Sirius schaut und oft ungläubig an, wenn wir unsere Sachen am Strand zusammenräumen, um zur Quinta zurückzufahren. Vermutlich könnten wir den ganzen Tag am Strand bleiben, wenn es nach ihm ginge. Er verlangt danach, dass wir seinen Ball weit weg werfen, er möchte in der Hitze herumlaufen und wirkt in solchen Momenten wie ein kolossal glücklicher Hund. Er frisst beim Bälleholen nicht wenig Sand, seine Schnauze ist dann immer paniert. Wenn er nach einem solchen Tag beim Einschlafen zwischen Meik und mir liegt, hat man eine ziemlich heiße Wärmflasche am Körper. An dieser Stelle: Wir hausen in dem Appartement, in dem wir 2014 beim ersten Quinta-Aufenthalt hausten. Wir schlafen zusammen in dem gleichen Bett. Für viele mag es komisch anmuten, als Ex-Partner so zusammen eine Auszeit zu nehmen. Das geht mit Meik und mir wunderbar. Alles gut – und nein, Kathi und Olaf – auch wenn Ihr am liebsten möchtet, dass wir wieder ein Paar sind, ist nicht. Der Weg vom Strand zurück zur Quinta führt durch Barão de São Miguel.

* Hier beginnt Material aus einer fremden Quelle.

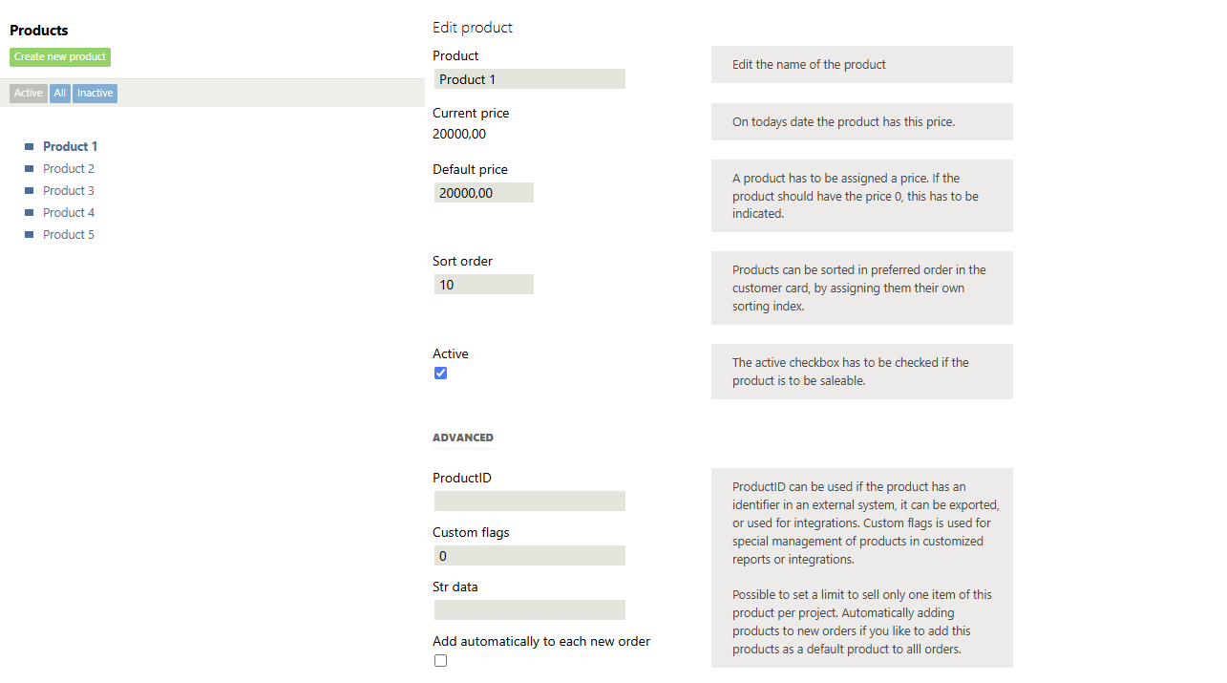Switch to the Inactive products filter

95,94
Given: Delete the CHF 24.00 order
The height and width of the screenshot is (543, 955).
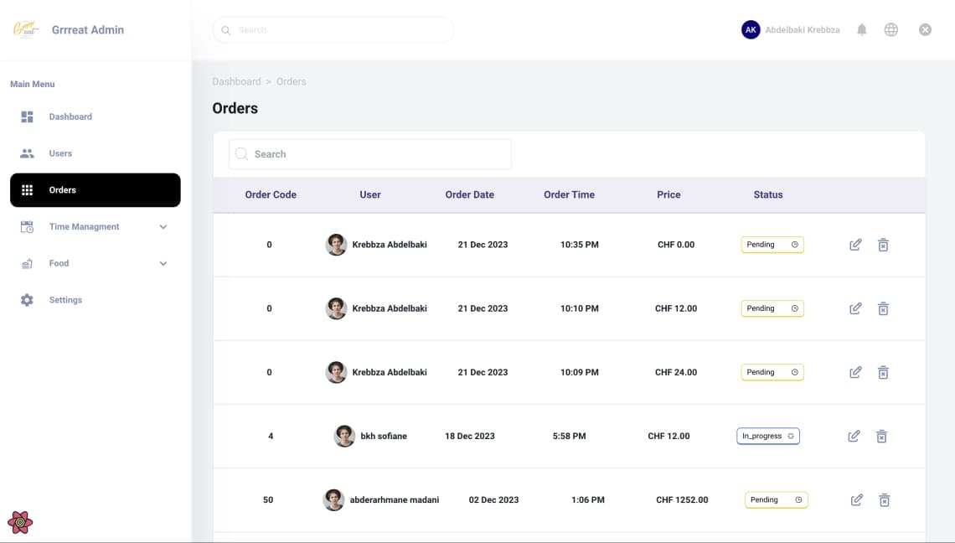Looking at the screenshot, I should [882, 372].
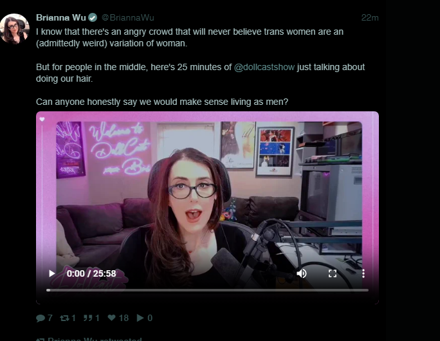Click the quote tweets icon

pos(88,318)
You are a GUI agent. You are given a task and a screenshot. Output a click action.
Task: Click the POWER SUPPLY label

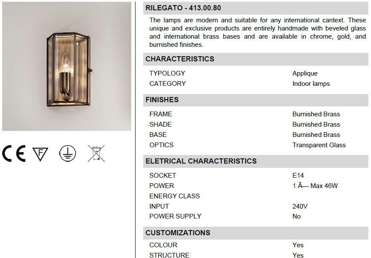175,216
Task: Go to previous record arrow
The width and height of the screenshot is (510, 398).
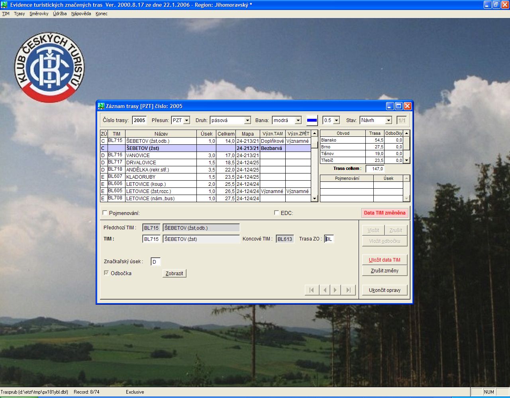Action: coord(325,290)
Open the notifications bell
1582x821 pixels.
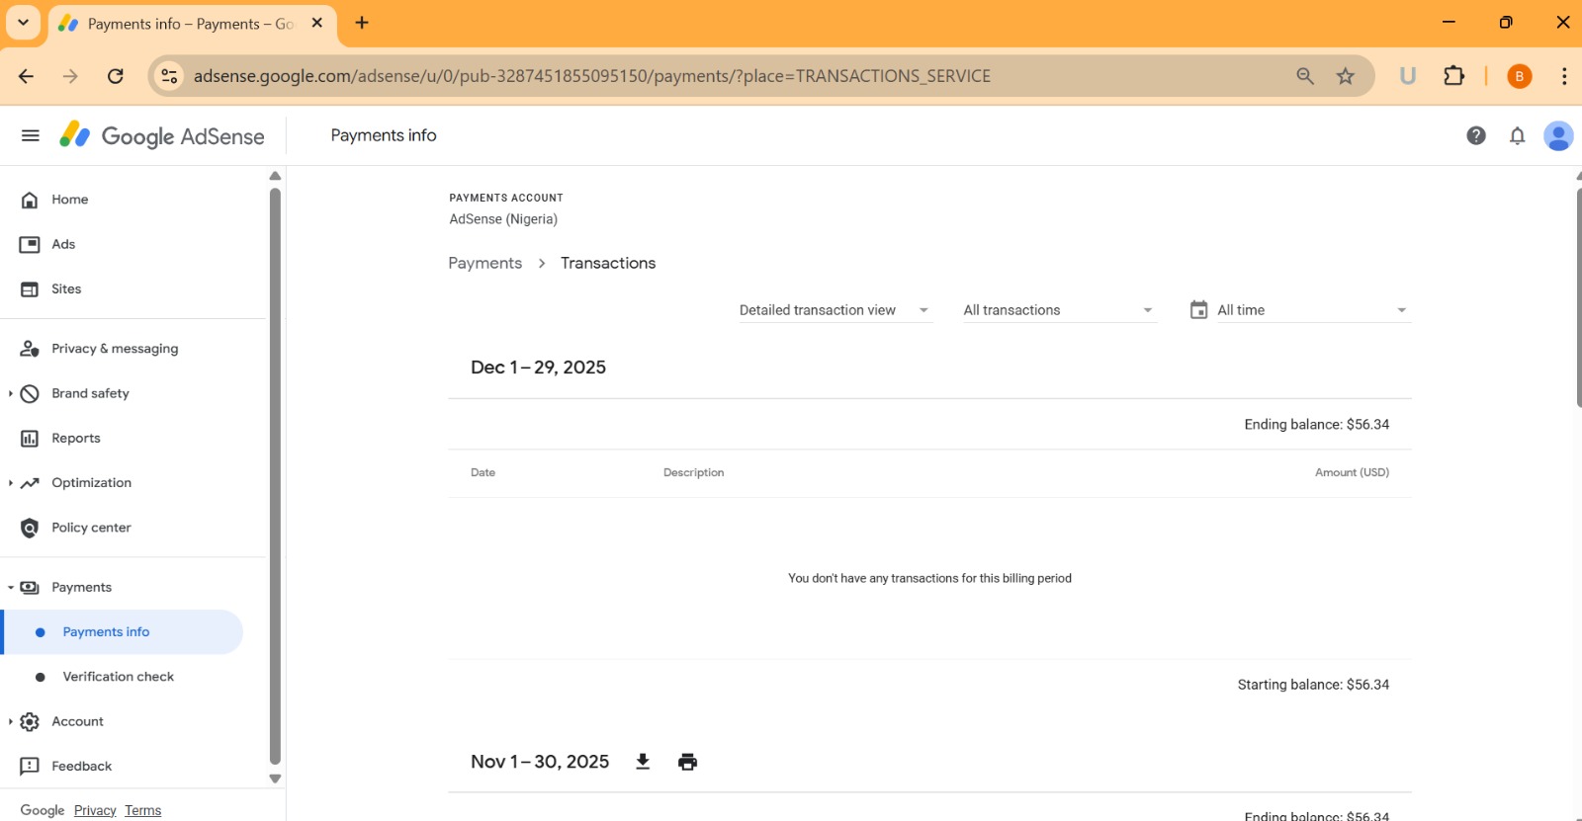(x=1517, y=135)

Genau wie ich sind Meik und Chrissie keine „normalen“ Gäste, wir gehören alle zur Familie. So sucht sich jeder seine Tätigkeit. Meik wird hier öfter Poolboy genannt. Er hat es sich zu Beginn zur Aufgabe gemacht, den Pool wieder nutzungsfertig zu machen, hat viel Laub rausgeholt, das Wasser mit einigen Pülverchen in Poolwasser verwandelt. Jetzt holt er täglich wenige Blätter aus dem Wasser. Er belohnt sich dann auch immer mit einer Runde Entspannung im Pool. Ich war vor einigen Tagen mit Olaf beim Chinamann: ein recht großes Kaufhaus hinter Lagos, in dem es diverse Haushaltsartikel in sehr günstiger Variante gibt. Unter anderem brachte ich von dort einen Schwimmreifen und einen Flamingo mit.

Sirius hat es sich auch am Pool zur Aufgabe gemacht, uns auf Trapp zu halten. Er hat ein Gummitier entdeckt, womit er eine Zeit lang herumspielt, bevor er es in den Pool stupst und verlangt, dass es wieder zu ihm rausgeworfen wird. Einmal ist Sirius und einmal ist Lea in den Pool gefallen, kurzum – Sirius erhielt für diesen Tag seine Schwimmweste. Von alleine kommt er nicht aus dem Pol heraus, da der Abstand Wasseroberfläche / Poolkante zu groß ist.

Pool ist wunderbar, wenn wir von der Quinta nicht wegkommen bzw. wegfahren wollen, doch Strand ist immer wieder noch schöner.

Birgit, eine Freundin von Olaf, freute sich schon sehr auf uns. So fuhren wir auf ein paar Bierchen zu ihr. Es war für Sirius und uns wieder ein Test: Sirius traf dort auf die beiden Rüden von Birgit. Ging alles gut. Kurze Zeit vorher und wenige Situationen danach hatte Sirius eine Keilerei mit Babsi, der 5 Monate alte neue Quinta-Hundedame. Birgit lebt in der Abgeschiedenheit 20 Fahrminuten von der Quinta entfernt. Es ist irgendwie ein magischer Ort. Wenn man auf ihrer Terrasse sitzt, hört man nichts, allenfalls das Rauschen der Blätter durch den Wind. Auf der Quinta Panoramica ist es auch ruhig, allerdings hört man selten ein PKW in der Entfernung oder irgendwelche in Hörweite lebenden Hunde, die anschlagen. Hier scheint jeder Grundstückbesitzer einen Hund zu haben, der das Areal bewacht. Die Ruhe bei Birgit hat in der Stadt lebender Mensch nie.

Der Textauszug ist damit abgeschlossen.